Because water is essential to life, Monday's findings could have major implications.
The researchers say further exploration is warranted to determine whether any microscopic life might exist at modern-day Mars.

They based their findings on data from NASA's Mars Reconnaissance Orbiter, which has been circling Mars since 2006.


Portions of the Martian surface shot by NASA's Mars Reconnaissance Orbiter show many channels from 1 meter to 10 meters wide on a scarp in the Hellas impact basin, in this photograph taken January 14, 2011 and released by NASA March 9, 2011. Scientists have found the first evidence that briny water may flow on the surface of Mars during the planet's summer months, a paper published on Monday showed.  Researchers found telltale fingerprints of salts that form only in the presence of water in narrow channels cut into cliff walls throughout the planet's equatorial region.  (Reuters/NASA/JPL-Caltech/Univ. of Arizona/Handout)
 

Brine 'flowing'

Curious lines running down slopes on the Martian surface may be streaks of super-salty brine, said the latest findings Monday in the scientific quest for extra-terrestrial liquid water, a prerequisite for life.

A team from the United States and France said it found evidence in the lines of "hydrated" salt minerals, which require water for their creation.

These results "strongly support the hypothesis" of liquid water on Mars today, concluded a research paper published in the journal Nature Geoscience.

A handout image made available by NASA on September 27, 2015, shows dark, narrow, 100 meter-long streaks called recurring slope lineae flowing downhill on Mars are inferred to have been formed by contemporary flowing water.
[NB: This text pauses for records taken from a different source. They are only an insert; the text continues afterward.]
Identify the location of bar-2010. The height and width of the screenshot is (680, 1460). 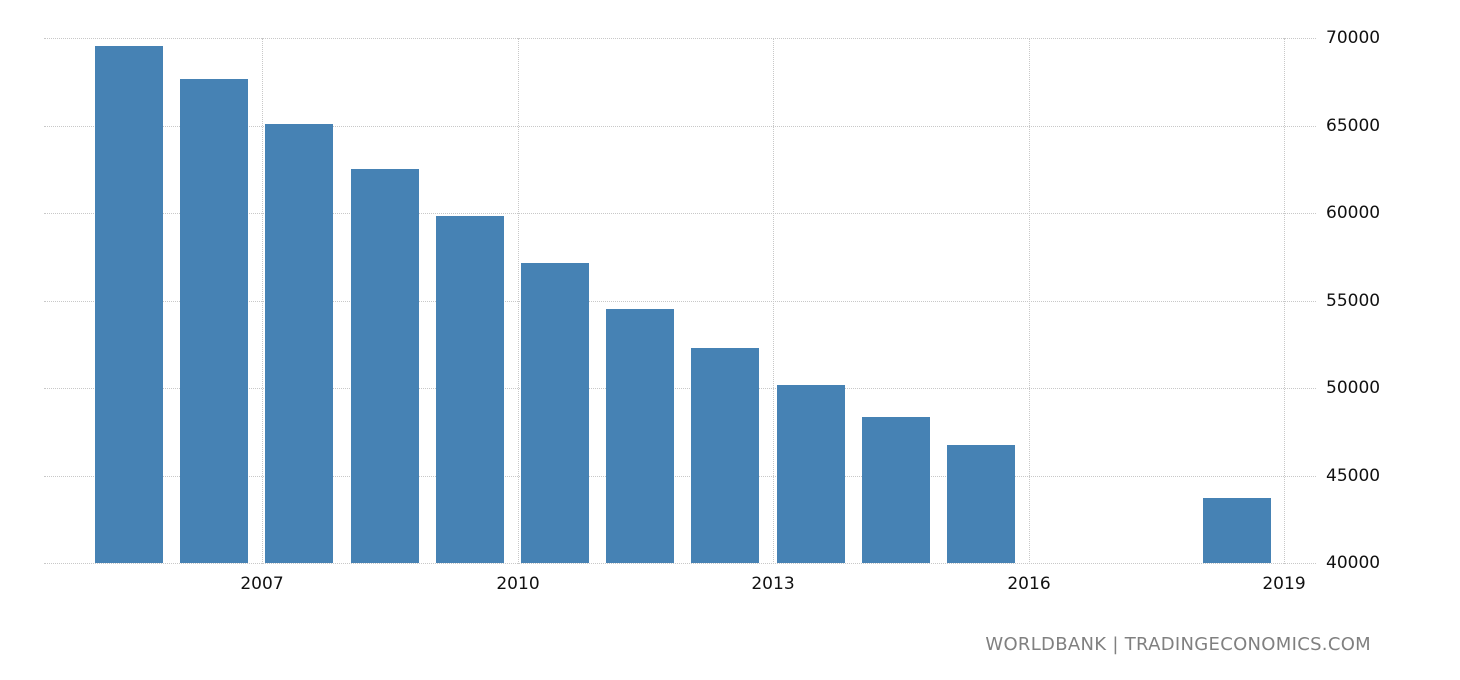
(555, 413).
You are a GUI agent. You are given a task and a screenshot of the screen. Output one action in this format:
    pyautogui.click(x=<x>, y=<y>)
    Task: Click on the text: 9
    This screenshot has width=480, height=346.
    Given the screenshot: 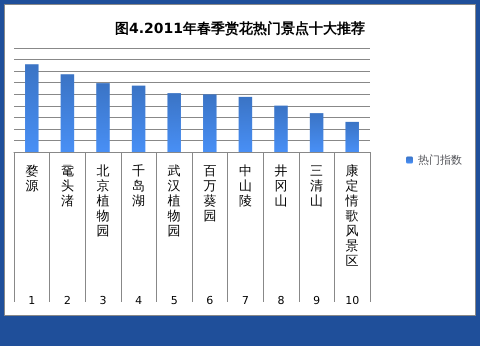 What is the action you would take?
    pyautogui.click(x=316, y=300)
    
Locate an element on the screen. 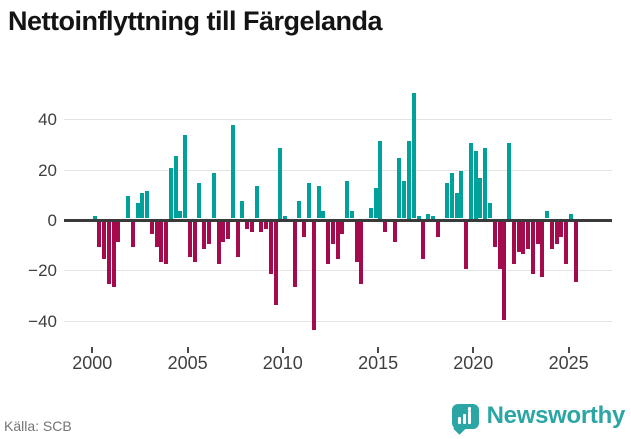  x-axis-label: 2025 is located at coordinates (568, 363).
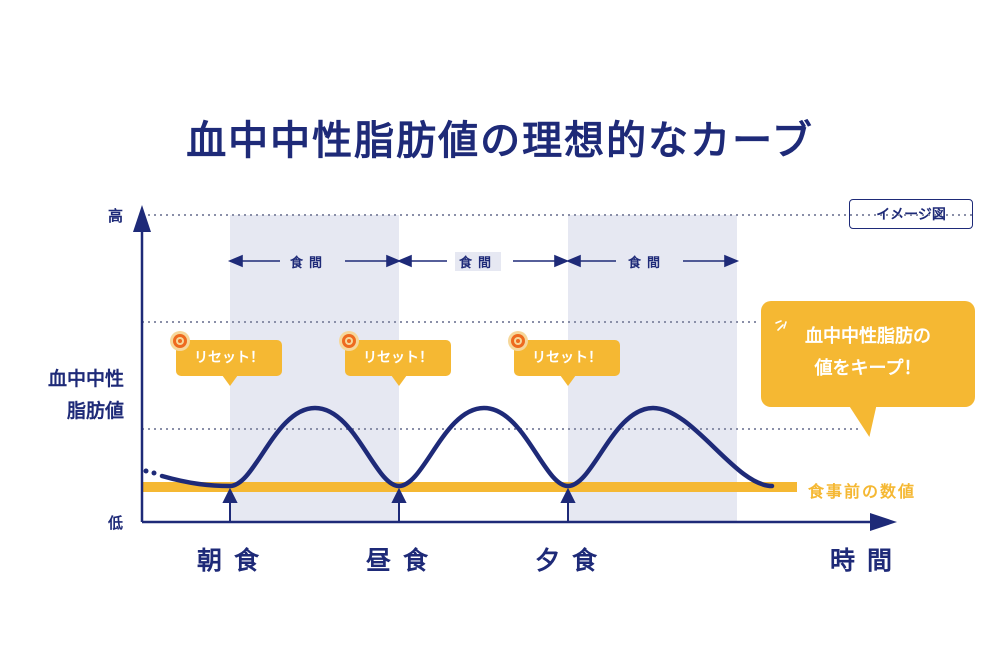  I want to click on baseline-bar, so click(470, 487).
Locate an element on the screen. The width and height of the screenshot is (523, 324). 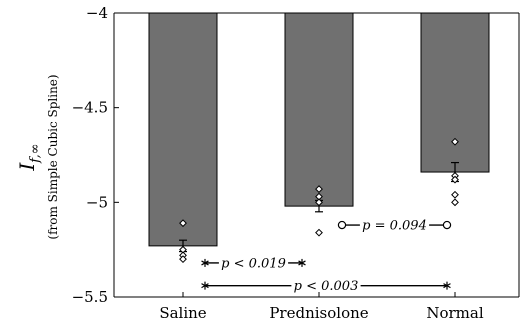
significance-annotation: p = 0.094 is located at coordinates (394, 226).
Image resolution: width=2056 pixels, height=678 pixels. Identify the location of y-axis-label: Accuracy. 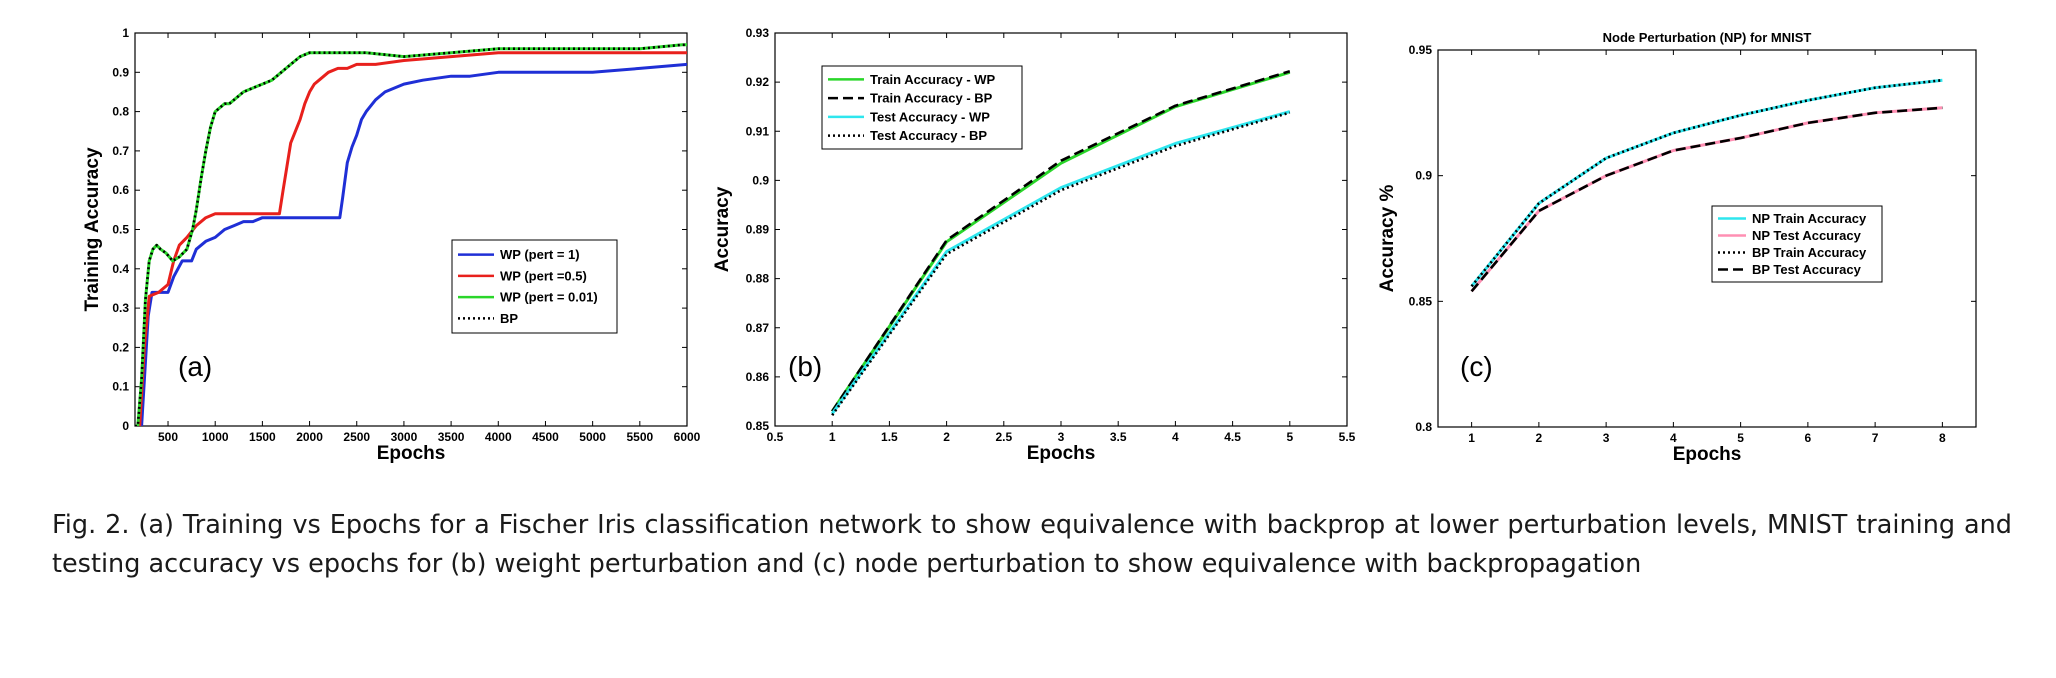
(722, 229).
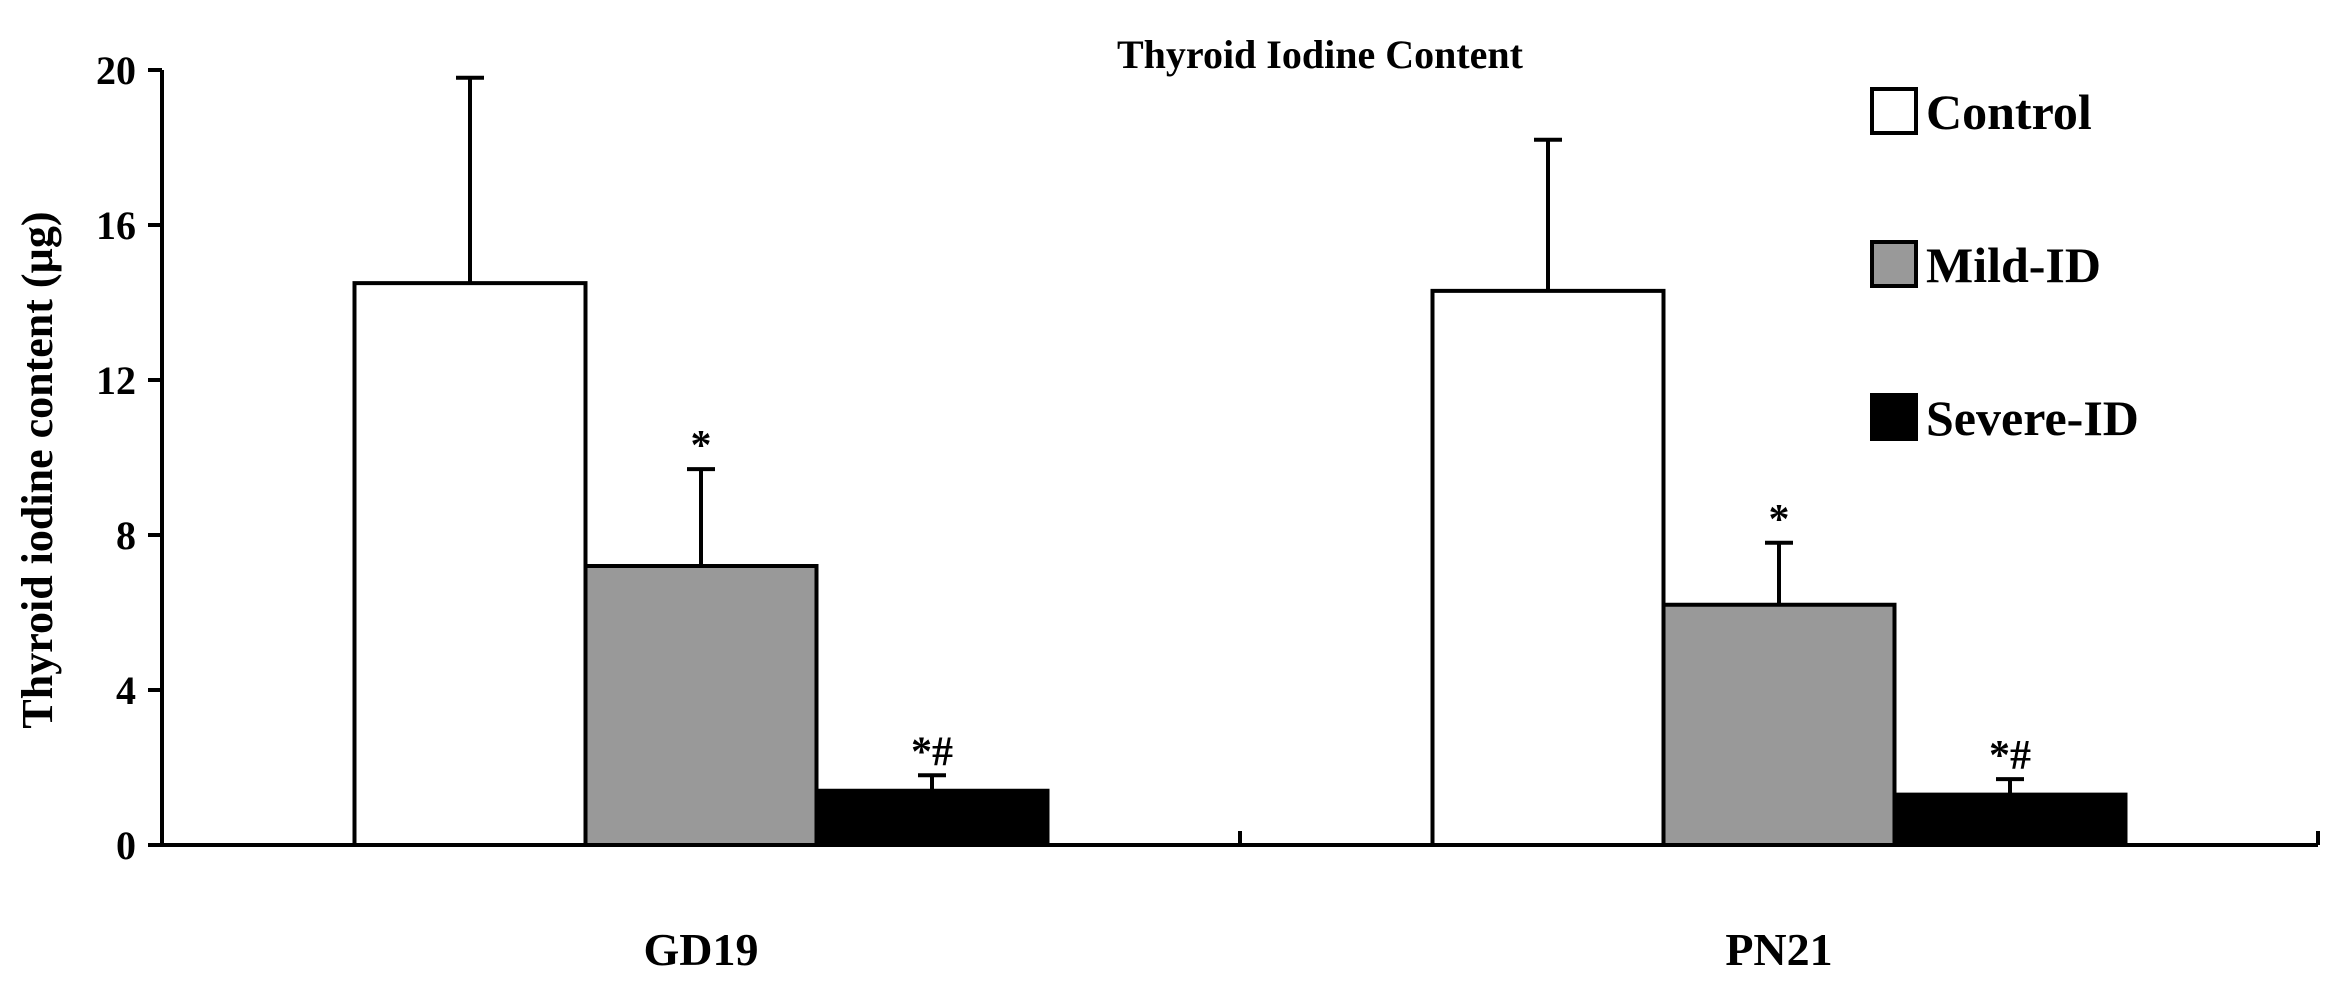 The width and height of the screenshot is (2335, 982). What do you see at coordinates (702, 950) in the screenshot?
I see `x-category-label: GD19` at bounding box center [702, 950].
Recently, planetary scientists detected hydrated salts on these slopes at Horowitz crater, corroborating their original hypothesis that the streaks are indeed formed by liquid water. AFP /Nasa/JPL/University of Arizona

Astrophysicists have long hypothesised that the seasonal streaks, dubbed "recurring slope lineae" (RSL), may be formed by brine flows on the Red Planet.

The lines, up to a few hundred metres in length and typically under five metres (16 feet) wide, appear on slopes during warm seasons, lengthen, then fade as they cool.

But spacecraft images have not been detailed enough to probe what is within the lines - the pixel resolution is coarser than the width of the streaks.


The planet Mars is seen in an image from NASA's Hubble Space Telescope taken August 27, 2003. Scientists have found the first evidence that briny water may flow on the surface of Mars during the planet's summer months, a paper published on Monday showed.   REUTERS/NASA/Handout via Reuters

In April, scientists reported in the same journal that perchlorate salts, like the ones in the new study, were "widespread" on the surface of our planetary neighbour and humidity and temperature conditions just right for salty brines to exist.

Perchlorate is highly absorbent and lowers the freezing point of water so that it remains liquid at colder temperatures.

The new study found signs of these same salts in the enigmatic streaks.

"What our paper does is further substantiate that theoretical possibility" of liquid brines on Mars, co-author Lujendra Ojha of the Georgia Institute of Technology in Atlanta told AFP by email.
 

'Almost' proof

The team devised a method to extract more data from individual pixels in images from the CRISM spectrometer instrument on NASA's Mars Reconnaissance Orbiter, and found details "consistent with the presence of hydrated salt minerals that precipitate (crystallise) from water," according to a Nature press release.

"The findings strongly suggest a link between the transient streaks on Martian slopes and the flow of liquid brines," it added.

Asked if the data was unequivocal proof of liquid water on Mars, another of the study authors, Alfred McEwen from the University of Arizona, told AFP: "I would say almost".

But if there was, it was likely "wet soil, not free water sitting on the surface," he said by email.

It is widely accepted that the Red Planet once hosted plentiful water in liquid form, and still has water today, albeit frozen in ice underground.

Earlier this year, NASA said almost half of Mars' northern hemisphere had once been an ocean, reaching depths greater than 1.6 kilometres (one mile).

But 87 per cent of the precious substance was lost to space.